My webapp allows users to execute some arbitrary code in a sandbox. To prevent forkbombs, the application calls setrlimit and limits RLIMIT_NPROC to 50 before executing user code. This worked great in Ubuntu 12.04 up till Ubuntu 13.04. However, after upgrading to Ubuntu 13.10 (which ships with Apache 2.4 and Linux 3.11), we hit the limit of 50 www-data processes, even when Apache2 is idle!

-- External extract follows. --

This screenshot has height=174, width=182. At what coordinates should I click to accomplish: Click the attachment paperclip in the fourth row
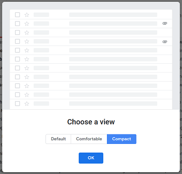pyautogui.click(x=165, y=41)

The problem is most easily reproduced by running bash as user www-data with ulimit. First switch into user www-data and start bash:
jeroen@Ubuntu:/$ sudo su www-data
$ bash
www-data@Ubuntu:/$
Now gradually lower RLIMIT_NPROC until we hit problems:
#RLIMIT_NPROC=100: works fine
www-data@Ubuntu:/$ ulimit -u 100
www-data@Ubuntu:/$ ls
bin dev initrd.img lib64 mnt root srv usr vmlinuz.old
boot etc initrd.img.old lost+found opt run sys var
cdrom home lib media proc sbin tmp vmlinuz
#RLIMIT_NPROC=50: limit reached
www-data@Ubuntu:/$ ulimit -u 50
www-data@Ubuntu:/$ ls
bash: fork: retry: No child processes
bash: fork: retry: No child processes
bash: fork: Resource temporarily unavailable
Hence after setting RLIMIT_NPROC to 50, the process can no longer fork. This implies that there are already 50 or more processes running as user www-data. However, this does not seem to be the case, the server is just a blank idle Apache 2.4. According to ps, there are currently only 2 procs owned by www-data:
jeroen@Ubuntu:~$ ps aux | grep www-data
www-data 11473 0.0 0.5 631296 46164 ? Sl 14:28 0:01 /usr/sbin/apache2 -k start
www-data 11474 0.0 0.5 565656 45632 ? Sl 14:28 0:01 /usr/sbin/apache2 -k start
jeroen 12136 0.0 0.0 13644 956 pts/4 S+ 14:51 0:00 grep --color=auto www-data
So why is www-data is hitting the RLIMIT_NPROC limit of 50 in Apache 2.4, even when idle?